Im gegenständlichen Beweisverfahren konnte nicht zweifelsfrei geklärt werden, dass am Kontrolltag tatsächlich ein dem Regelungsbereich des Ausländerbeschäftigungsgesetzes unterliegendes Beschäftigungsverhältnis des kroatischen Staatsangehörigen Herrn x zur Firma x vorlag. Vielmehr bleiben nach Durchführung des Beweisverfahrens Zweifel an der Täterschaft des Bw.
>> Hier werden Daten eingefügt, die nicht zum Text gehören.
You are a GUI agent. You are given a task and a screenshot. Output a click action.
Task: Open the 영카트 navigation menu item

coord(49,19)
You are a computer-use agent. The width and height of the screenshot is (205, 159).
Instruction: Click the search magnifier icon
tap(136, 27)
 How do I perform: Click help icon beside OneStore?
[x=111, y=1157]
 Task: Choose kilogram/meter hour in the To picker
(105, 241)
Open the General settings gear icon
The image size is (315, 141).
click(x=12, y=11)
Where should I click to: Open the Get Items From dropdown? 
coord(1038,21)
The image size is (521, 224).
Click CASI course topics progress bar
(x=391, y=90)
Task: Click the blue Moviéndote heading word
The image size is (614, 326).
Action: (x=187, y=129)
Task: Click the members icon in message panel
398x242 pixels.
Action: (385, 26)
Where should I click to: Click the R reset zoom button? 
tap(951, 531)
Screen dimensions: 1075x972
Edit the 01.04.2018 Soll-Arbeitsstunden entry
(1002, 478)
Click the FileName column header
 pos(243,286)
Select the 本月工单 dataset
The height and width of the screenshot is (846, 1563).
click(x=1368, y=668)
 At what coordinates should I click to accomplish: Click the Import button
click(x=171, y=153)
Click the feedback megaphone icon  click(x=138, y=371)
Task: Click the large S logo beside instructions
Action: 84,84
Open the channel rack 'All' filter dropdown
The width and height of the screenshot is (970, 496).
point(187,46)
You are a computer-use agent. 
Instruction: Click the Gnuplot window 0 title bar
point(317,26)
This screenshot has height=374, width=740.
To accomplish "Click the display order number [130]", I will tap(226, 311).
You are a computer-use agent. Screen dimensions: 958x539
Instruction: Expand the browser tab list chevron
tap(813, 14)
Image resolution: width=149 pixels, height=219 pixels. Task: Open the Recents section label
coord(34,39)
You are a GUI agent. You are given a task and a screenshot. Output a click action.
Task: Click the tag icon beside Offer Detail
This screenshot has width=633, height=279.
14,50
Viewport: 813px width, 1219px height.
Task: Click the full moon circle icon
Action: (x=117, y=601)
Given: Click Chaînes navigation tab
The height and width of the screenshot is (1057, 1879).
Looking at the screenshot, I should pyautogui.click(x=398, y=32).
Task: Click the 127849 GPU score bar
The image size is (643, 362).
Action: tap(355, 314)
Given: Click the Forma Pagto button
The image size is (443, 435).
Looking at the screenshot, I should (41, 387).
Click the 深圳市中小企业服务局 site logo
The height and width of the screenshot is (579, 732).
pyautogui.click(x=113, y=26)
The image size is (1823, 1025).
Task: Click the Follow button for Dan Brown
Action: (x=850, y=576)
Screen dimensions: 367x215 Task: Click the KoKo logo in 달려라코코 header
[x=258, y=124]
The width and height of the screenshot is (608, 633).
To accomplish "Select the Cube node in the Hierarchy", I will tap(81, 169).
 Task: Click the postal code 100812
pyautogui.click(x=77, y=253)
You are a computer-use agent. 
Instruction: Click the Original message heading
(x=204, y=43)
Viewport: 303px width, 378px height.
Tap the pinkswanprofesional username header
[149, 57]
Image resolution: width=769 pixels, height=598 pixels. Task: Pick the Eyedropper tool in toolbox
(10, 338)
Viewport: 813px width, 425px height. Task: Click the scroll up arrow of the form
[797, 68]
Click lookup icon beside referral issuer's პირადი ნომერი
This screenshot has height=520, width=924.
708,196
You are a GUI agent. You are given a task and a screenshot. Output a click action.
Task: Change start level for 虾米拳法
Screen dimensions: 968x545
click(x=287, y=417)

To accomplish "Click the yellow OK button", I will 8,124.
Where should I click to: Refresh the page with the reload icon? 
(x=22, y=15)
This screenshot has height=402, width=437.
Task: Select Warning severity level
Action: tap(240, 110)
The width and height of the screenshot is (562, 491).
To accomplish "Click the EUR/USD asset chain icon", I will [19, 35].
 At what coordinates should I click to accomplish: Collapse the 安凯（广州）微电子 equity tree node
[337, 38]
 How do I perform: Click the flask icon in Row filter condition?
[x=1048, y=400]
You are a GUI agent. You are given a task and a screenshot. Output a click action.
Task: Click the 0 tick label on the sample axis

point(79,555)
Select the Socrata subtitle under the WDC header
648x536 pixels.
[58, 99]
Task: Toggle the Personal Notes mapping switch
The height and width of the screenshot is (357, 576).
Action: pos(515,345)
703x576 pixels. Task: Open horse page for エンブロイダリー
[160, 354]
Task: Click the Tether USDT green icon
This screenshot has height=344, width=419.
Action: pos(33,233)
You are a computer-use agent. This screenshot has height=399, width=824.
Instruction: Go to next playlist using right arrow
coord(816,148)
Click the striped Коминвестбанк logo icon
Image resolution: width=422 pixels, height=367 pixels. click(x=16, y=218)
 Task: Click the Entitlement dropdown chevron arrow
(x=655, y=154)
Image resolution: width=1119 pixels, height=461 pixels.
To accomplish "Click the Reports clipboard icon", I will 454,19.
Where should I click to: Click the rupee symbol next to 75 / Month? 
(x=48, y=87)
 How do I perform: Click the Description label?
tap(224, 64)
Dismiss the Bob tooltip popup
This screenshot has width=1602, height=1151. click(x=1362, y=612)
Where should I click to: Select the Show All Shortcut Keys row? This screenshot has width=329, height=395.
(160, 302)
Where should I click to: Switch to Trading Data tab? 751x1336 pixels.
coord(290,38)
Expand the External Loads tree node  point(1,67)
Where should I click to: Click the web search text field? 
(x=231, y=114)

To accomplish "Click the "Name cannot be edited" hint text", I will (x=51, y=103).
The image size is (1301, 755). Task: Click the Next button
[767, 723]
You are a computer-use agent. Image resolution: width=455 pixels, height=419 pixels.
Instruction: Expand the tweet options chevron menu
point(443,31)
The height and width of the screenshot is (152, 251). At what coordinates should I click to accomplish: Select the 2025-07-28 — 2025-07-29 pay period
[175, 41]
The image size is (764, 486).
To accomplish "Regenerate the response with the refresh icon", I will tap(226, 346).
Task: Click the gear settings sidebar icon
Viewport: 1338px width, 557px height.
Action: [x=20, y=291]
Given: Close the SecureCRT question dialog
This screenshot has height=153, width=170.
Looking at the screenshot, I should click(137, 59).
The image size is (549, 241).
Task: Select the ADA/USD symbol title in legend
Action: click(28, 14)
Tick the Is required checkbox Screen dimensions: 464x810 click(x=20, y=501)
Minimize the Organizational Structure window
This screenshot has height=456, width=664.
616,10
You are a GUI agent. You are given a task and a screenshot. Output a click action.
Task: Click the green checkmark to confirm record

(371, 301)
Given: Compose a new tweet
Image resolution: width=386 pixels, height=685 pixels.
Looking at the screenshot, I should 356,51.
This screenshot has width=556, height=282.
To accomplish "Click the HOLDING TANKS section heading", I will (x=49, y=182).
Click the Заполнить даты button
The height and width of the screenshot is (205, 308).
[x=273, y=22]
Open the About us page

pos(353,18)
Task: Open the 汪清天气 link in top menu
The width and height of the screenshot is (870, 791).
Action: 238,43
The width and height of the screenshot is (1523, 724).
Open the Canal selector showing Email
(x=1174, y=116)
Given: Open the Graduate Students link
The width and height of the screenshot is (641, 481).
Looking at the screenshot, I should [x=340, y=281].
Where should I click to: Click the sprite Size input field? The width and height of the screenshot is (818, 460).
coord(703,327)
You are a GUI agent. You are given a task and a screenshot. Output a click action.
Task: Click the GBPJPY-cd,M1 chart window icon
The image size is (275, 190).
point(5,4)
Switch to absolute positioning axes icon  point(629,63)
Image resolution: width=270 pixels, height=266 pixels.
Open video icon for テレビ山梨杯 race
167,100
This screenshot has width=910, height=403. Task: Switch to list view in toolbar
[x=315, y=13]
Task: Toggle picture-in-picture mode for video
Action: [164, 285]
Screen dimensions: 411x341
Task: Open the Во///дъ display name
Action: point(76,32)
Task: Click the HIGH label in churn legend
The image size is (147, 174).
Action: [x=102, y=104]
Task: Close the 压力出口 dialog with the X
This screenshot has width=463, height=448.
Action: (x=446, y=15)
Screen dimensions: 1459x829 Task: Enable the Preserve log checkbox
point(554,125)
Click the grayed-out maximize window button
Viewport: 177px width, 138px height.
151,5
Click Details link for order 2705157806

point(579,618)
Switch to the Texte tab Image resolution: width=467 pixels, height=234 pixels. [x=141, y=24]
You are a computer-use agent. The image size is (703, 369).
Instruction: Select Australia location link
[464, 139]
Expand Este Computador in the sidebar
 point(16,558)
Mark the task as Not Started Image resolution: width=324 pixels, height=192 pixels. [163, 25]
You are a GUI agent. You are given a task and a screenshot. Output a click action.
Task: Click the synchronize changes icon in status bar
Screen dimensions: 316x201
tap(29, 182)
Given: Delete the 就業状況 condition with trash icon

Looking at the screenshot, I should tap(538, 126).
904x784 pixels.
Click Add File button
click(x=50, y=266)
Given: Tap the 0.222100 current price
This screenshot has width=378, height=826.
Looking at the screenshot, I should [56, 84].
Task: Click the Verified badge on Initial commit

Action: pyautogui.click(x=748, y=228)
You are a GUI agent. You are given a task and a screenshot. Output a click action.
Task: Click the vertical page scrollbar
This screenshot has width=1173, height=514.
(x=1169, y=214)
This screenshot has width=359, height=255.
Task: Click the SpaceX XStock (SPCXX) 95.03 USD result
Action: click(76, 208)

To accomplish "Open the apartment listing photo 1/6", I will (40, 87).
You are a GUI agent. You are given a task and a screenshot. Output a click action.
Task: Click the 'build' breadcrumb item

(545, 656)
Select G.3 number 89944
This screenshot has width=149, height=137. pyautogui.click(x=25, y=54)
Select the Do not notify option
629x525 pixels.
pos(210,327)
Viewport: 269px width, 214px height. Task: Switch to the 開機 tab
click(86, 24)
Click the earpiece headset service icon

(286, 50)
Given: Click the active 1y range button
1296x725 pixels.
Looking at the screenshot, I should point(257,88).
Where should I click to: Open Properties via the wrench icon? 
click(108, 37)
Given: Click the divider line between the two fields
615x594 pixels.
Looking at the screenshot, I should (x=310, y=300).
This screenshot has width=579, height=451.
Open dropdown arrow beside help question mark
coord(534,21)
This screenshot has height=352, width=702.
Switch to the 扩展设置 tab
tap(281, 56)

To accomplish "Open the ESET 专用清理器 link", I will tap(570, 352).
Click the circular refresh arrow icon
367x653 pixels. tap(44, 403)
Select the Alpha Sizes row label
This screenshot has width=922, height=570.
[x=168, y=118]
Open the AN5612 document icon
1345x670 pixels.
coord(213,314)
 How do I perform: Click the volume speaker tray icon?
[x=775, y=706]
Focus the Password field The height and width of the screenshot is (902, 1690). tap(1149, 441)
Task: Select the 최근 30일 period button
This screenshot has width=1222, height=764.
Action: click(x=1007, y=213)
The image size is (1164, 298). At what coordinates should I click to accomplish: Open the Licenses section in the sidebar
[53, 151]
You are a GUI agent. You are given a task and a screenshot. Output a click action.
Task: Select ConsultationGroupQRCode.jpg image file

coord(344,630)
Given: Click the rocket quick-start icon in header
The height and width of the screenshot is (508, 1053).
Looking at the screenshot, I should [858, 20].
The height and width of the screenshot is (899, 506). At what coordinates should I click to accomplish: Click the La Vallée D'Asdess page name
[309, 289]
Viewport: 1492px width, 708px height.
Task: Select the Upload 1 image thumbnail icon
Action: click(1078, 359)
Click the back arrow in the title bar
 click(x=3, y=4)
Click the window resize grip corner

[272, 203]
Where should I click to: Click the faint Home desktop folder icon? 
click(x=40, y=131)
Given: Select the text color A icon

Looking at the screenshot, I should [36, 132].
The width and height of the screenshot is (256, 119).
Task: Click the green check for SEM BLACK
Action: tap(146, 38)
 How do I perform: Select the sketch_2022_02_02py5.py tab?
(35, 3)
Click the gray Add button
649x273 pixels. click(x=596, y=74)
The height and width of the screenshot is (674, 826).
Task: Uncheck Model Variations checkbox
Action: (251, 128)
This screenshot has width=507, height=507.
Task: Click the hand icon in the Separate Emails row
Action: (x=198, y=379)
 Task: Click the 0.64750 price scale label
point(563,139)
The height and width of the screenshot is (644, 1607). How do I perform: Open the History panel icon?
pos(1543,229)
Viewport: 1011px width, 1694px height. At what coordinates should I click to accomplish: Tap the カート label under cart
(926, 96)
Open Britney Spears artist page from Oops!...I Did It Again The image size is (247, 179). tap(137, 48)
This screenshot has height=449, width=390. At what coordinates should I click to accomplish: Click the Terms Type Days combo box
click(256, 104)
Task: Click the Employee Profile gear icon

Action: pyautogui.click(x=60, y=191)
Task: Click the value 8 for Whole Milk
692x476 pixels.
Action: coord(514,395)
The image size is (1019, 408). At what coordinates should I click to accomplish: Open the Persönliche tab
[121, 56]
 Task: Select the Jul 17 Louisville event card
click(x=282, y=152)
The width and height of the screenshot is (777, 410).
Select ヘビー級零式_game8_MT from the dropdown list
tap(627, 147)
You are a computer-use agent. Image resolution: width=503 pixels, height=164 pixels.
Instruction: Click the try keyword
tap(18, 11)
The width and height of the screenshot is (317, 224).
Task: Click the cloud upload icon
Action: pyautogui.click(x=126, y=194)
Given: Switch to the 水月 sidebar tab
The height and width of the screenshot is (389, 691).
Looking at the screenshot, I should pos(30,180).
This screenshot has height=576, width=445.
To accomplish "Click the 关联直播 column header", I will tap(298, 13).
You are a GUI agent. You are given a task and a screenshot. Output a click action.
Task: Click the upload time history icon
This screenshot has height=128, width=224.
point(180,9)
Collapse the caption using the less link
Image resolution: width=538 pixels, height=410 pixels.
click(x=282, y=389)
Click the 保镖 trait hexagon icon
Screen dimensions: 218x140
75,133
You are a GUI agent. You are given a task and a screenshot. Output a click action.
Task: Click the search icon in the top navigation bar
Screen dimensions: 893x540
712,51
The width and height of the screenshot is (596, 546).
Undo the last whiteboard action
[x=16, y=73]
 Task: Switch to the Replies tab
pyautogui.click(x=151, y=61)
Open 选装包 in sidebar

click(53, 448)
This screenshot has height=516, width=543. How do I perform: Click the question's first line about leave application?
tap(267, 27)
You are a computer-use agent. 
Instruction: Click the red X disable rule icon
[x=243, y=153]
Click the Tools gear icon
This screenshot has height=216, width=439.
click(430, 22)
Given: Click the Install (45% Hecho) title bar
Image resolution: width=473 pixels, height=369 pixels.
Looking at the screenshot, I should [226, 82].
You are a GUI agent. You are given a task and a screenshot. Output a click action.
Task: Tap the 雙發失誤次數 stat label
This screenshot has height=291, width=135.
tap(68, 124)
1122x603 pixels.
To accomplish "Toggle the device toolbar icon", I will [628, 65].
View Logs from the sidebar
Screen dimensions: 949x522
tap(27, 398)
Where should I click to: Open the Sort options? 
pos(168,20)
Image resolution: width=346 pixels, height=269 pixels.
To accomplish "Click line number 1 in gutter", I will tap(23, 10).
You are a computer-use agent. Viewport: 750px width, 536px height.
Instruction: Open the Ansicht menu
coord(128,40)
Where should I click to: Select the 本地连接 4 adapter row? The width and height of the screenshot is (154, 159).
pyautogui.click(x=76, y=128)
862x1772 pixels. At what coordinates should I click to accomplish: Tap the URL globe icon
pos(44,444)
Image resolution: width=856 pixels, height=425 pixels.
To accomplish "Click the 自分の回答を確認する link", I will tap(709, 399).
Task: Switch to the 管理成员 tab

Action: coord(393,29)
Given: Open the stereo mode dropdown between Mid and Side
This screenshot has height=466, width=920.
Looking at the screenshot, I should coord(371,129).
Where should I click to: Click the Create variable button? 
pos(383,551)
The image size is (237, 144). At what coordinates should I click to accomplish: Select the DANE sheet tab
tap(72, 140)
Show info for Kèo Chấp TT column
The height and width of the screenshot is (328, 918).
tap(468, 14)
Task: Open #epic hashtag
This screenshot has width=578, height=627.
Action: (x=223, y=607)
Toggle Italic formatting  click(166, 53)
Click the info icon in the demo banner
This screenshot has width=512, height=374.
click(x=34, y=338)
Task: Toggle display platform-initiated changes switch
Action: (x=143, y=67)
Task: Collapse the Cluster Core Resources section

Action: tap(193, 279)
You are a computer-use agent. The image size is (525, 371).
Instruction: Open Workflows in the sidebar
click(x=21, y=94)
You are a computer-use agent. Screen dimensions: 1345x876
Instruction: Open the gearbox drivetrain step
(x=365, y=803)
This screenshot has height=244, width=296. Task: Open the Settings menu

Im Hinblick auf die Unschuldsvermutung des Art. 6 Abs.2 EMRK, wonach bis zum gesetzlichen Nachweis seiner Schuld vermutet wird, dass der wegen einer strafbaren Handlung Angeklagte unschuldig ist, war daher mangels ausreichender Beweise für einen Schuldspruch des Bw spruchgemäß zu entscheiden.

 

Gemäß § 45 Abs.1 Z1 VStG hat die Behörde von der Einleitung oder Fortführung eines Strafverfahrens abzusehen und die Einstellung zu verfügen, wenn die dem Beschuldigten zur Last gelegte Tat nicht erwiesen werden kann oder keine Verwaltungsübertretung bildet.

 

 

6. Aufgrund der Aufhebung der verhängten Strafe und der Einstellung des Strafverfahrens entfällt gemäß § 66 Abs.1 VStG auch die Verpflichtung zur Leistung von Kostenbeiträgen zum Verwaltungsstrafverfahren.

 

 

R E C H T S M I T T E L B E L E H R U N G

 

Gegen diesen Bescheid ist ein ordentliches Rechtsmittel nicht zulässig.

 

 

H I N W E I S

 

Gegen diesen Bescheid kann jedoch innerhalb von sechs Wochen ab der Zustellung eine Beschwerde beim Verfassungsgerichtshof und/oder beim Verwaltungsgerichtshof erhoben werden. Sie muss  – von gesetzlichen Ausnahmen abgesehen – jeweils von einem bevollmächtigten Rechtsanwalt oder einer bevollmächtigen Rechtsanwältin eingebracht werden. Die dafür zu entrichtende Eingabegebühr beträgt jeweils 240,-- Euro.

 

Läuft die Beschwerdefrist mit Ende des 31. Dezember 2013 noch und wurde bis dahin keine Beschwerde beim Verfassungsgerichtshof und/oder beim Verwaltungsgerichtshof erhoben, so kann vom 1. Jänner bis zum Ablauf des 12. Februar 2014 eine Beschwerde beim Verfassungsgerichtshof und/oder eine Revision beim Verwaltungsgerichtshof erhoben werden.

 

Läuft die Beschwerdefrist mit Ende des 31. Dezember 2013 noch und wurde bis dahin eine Beschwerde beim Verfassungsgerichtshof und/oder Verwaltungsgerichtshof erhoben, gilt die Beschwerde als rechtzeitig erhobene Beschwerde an den Verfassungsgerichtshof bzw als rechtzeitig erhobene Revision an den Verwaltungsgerichtshof.

 

Würde der Bescheid nach den Bestimmungen des Zustellgesetzes erst nach Ablauf des 31. Dezember 2013 als zugestellt gelten, kann innerhalb von sechs Wochen ab Zustellung Beschwerde an den Verfassungsgerichtshof und/oder Revision an den Verwaltungsgerichtshof erhoben werden.

 

Die Beschwerde an den Verfassungsgerichtshof und die Revision an den Verwaltungsgerichtshof müssen – von gesetzlichen Ausnahmen abgesehen jeweils von einem bevollmächtigten Rechtsanwalt oder einer bevollmächtigten Rechtsanwältin abgefasst und eingebracht werden. Die dafür zu entrichtende Eingabegebühr beträgt jeweils 240,-- Euro.